La Feria es una suerte de carnaval de Venecia deconstruido. Las camisetas con lemas hormonales (o ausencia de ellas) suplen a los disfraces. Muchos enmascaran su personalidad de día laborable. Las clases altas y bajas se mimetizan bajo un viscoso aroma común a las camisas más caras y los polos de propaganda, y que recuerda al hedor de los canales. Los besos, los regalados a precio de saldo y los miserables que se indultan "porque es Feria", son facturados como platos de tortilla y litros de cerveza. Los abanicos flotan como góndolas por suelos pegadizos de Cartojal, rebujito y… bueno, eso otro, para qué recordarlo. Ropas chillonas como las fachadas venecianas y un ensordecedor ruido que engulle el lamento del centro diciendo "Agua, trágame". La Inserenissima Repúbica de la Feria.

Estos días de agosto, esta vez más largos que de costumbre, cargan siempre las tintas sobre los jóvenes. Pero es justo el momento que me pregunto si realmente existen tantas diferencias entre niños y adultos. Los primeros han conseguido crecer antes de tiempo. Han acortado tiempos para los vicios, las relaciones sexuales, acostarse a la hora que les dé la gana enganchados al móvil, la Play o Netflix. Han conseguido ser adultos en cuerpos imberbes; por eso son más difíciles de gobernar. Son impacientes, irreductibles, descastados.
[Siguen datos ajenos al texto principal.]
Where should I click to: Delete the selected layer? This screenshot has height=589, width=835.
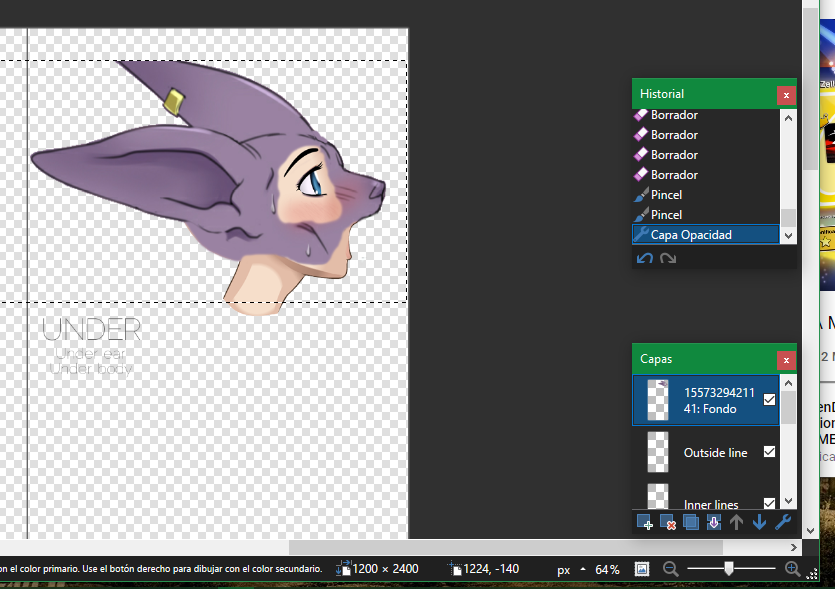coord(667,522)
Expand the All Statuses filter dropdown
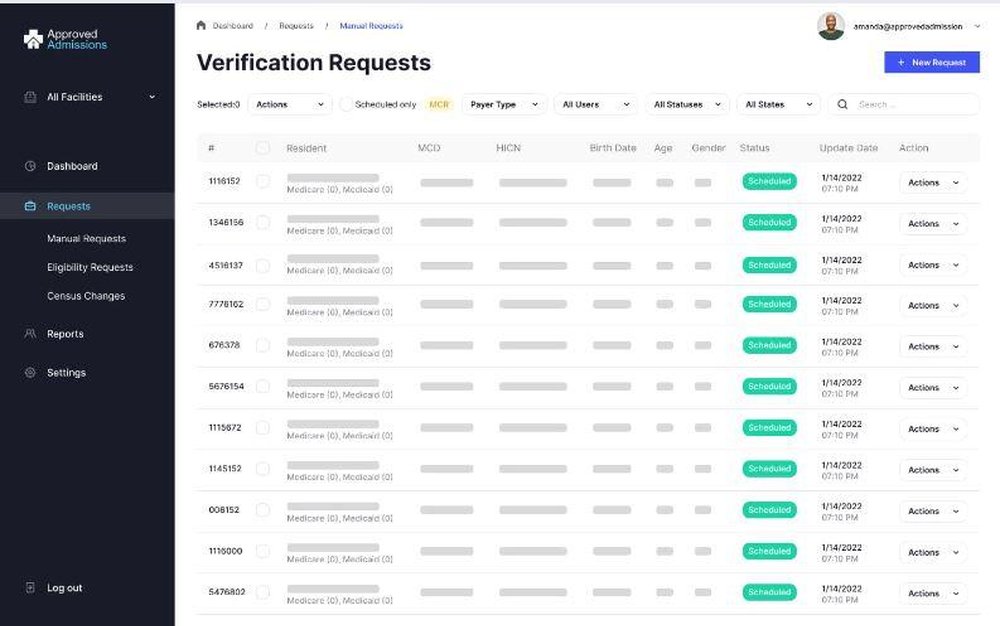 pyautogui.click(x=687, y=104)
Y luego están los mayores, los que tenemos que aleccionar a esos niños. Que cada vez somos más Peter Panes y corremos despavoridos hacia el tren de la juventud, que se escapa. Y nos ponemos ropa que nos queda un tanto ridícula, queremos conquistar las redes con chascarrillos anquilosados, bajo el influjo de las hormonas hacemos o pensamos las mismas tonterías que ellos. Porque sí, hay demasiadas bobadas que hacemos más propias de edades tempranas.
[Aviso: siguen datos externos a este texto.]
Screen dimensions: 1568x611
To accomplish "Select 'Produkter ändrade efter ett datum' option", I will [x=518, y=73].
Antes era más fácil marcar los periodos evolutivos. La historia avanzaba a golpe de revolución. La industrial, la francesa, Internet. Ahora, con todo a velocidad de vértigo, es imposible definir las etapas, menos aún con los adultos corriendo con miedo hacia atrás en el tiempo y los jóvenes esprintando para llegar al futuro sin inocencia. Dice un proverbio medieval asociado al carnaval de Venecia: Semel in anno licet insanire. O sea, "una vez al año es permisible volverse loco". Así que a lo mejor la vida no es un carnaval, sino una feria deconstruida.